Cholesterol loading of macrophages leads to marked enhancement of native lipoprotein(a) and apoprotein(a) internalization and degradation.

Abstract

Lipoprotein(a) levels in the plasma are strongly correlated with atherosclerotic coronary artery disease. Although the mechanism of this effect is not known, the interaction of lipoprotein(a) with macrophages may be important. Previous work has shown that macrophages in culture internalize and degrade native lipoprotein(a) poorly. In the present study, the interaction of Lp(a) with mouse peritoneal and human monocyte-derived macrophages that were cholesterol-loaded, such as occur in atheromata, was investigated. 125I-Lp(a) degradation was increased 4-5-fold in macrophages that had been loaded with cholesterol by incubation with acetyl-LDL for 2-4 days.
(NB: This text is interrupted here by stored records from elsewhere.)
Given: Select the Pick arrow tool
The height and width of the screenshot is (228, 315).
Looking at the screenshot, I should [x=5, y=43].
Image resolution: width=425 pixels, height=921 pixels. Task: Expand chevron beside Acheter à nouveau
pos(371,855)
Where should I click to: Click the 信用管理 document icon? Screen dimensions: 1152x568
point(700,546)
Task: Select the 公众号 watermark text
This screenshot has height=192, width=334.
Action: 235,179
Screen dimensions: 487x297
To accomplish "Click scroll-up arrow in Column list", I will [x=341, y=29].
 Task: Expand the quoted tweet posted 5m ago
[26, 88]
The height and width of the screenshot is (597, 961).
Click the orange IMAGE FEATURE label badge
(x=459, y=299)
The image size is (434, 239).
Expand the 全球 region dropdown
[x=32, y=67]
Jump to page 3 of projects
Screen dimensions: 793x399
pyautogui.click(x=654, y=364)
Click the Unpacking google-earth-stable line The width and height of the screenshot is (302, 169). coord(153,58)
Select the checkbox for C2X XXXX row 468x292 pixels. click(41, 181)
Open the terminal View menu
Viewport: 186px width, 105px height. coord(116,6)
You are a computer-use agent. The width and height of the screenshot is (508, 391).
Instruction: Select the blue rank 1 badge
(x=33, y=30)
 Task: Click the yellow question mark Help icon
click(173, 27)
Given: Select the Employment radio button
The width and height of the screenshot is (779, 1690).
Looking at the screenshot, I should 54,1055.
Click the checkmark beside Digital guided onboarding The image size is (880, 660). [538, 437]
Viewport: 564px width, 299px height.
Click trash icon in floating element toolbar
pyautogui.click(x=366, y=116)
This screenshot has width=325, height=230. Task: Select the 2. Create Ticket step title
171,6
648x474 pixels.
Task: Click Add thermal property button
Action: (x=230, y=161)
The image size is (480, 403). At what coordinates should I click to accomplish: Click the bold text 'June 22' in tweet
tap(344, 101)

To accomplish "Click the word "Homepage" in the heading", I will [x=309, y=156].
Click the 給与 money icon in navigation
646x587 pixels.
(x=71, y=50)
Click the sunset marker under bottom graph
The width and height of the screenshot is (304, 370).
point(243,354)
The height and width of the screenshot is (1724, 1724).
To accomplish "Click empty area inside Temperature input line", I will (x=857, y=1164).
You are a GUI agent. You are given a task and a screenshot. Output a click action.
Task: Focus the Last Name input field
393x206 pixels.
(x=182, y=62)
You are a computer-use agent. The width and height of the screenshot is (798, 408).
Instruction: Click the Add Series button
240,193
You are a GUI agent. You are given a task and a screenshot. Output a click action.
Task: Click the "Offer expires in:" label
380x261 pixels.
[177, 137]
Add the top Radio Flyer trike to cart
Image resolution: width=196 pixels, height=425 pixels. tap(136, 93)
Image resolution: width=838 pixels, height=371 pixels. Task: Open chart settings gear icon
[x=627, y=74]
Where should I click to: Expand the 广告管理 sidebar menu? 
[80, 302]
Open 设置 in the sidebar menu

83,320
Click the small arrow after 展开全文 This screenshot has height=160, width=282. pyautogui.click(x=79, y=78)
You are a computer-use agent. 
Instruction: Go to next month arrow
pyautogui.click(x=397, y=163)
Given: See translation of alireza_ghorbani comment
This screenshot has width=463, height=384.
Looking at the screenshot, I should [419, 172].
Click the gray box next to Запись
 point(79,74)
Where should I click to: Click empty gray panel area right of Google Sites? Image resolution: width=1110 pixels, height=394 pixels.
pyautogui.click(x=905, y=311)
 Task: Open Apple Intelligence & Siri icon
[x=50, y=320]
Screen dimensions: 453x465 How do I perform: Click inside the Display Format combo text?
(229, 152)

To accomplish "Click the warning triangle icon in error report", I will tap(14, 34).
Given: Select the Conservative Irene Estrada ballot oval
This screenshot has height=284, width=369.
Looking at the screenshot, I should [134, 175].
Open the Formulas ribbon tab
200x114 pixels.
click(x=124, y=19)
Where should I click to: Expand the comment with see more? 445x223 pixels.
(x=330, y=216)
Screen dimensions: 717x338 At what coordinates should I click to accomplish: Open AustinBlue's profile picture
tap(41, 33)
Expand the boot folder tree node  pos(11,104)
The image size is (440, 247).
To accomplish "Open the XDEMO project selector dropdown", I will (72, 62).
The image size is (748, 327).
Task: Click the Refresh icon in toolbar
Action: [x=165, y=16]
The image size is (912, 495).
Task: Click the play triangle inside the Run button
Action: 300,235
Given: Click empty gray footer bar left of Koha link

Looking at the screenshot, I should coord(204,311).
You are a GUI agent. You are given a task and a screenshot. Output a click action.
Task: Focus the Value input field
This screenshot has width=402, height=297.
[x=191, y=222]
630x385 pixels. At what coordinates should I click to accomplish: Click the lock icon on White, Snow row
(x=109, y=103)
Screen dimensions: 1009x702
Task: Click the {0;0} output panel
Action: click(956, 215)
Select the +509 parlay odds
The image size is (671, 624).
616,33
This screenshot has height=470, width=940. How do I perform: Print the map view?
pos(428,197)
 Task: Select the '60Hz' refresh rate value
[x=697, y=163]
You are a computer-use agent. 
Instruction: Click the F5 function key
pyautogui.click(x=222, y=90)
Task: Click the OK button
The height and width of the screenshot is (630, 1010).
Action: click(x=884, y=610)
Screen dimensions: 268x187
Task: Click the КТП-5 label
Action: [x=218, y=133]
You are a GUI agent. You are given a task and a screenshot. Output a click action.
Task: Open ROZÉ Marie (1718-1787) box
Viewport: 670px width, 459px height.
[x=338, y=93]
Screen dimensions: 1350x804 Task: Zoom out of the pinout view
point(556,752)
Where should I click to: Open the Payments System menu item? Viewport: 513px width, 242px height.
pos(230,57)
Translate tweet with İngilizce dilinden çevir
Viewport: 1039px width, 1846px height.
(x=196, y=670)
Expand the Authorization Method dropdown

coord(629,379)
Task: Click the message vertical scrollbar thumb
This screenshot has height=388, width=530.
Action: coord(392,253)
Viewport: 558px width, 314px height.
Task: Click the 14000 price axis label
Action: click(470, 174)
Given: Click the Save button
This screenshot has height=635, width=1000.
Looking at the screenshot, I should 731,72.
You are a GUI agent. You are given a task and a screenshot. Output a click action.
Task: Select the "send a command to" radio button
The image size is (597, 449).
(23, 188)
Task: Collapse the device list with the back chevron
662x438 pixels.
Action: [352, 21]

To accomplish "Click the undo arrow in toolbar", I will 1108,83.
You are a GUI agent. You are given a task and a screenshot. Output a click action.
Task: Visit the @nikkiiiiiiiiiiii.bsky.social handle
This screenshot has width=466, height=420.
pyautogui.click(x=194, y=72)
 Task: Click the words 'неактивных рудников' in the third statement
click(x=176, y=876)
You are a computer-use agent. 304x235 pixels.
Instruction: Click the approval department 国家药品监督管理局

The enhanced degradation of Lp(a) by foam cells was chloroquine-sensitive and dependent upon the presence of calcium in the extracellular medium. Incubation of the macrophages with acetyl-LDL plus an inhibitor of acyl CoA:cholesterol acyltransferase, which increased the free cholesterol content and decreased the cholesteryl ester content of the cells, resulted in an even greater up-regulation of 125I-Lp(a) degradation (8-23-fold over control macrophages). The interaction of Lp(a) with cholesterol-loaded macrophages involved the apoprotein(a) moiety of Lp(a) since 125I-apoprotein(a), but not 125I-Lp(a-), was degraded to a much greater extent by foam cells compared to control macrophages. The uptake and degradation of Lp(a) in foam cells was not mediated by LDL, scavenger, LDL receptor-related protein (LRP), or plasminogen receptors. Thus, cholesterol loading of macrophages markedly enhances the internalization and lysosomal degradation of Lp(a) and apo(a) by a calcium-dependent receptor activity different from known lipoprotein receptors.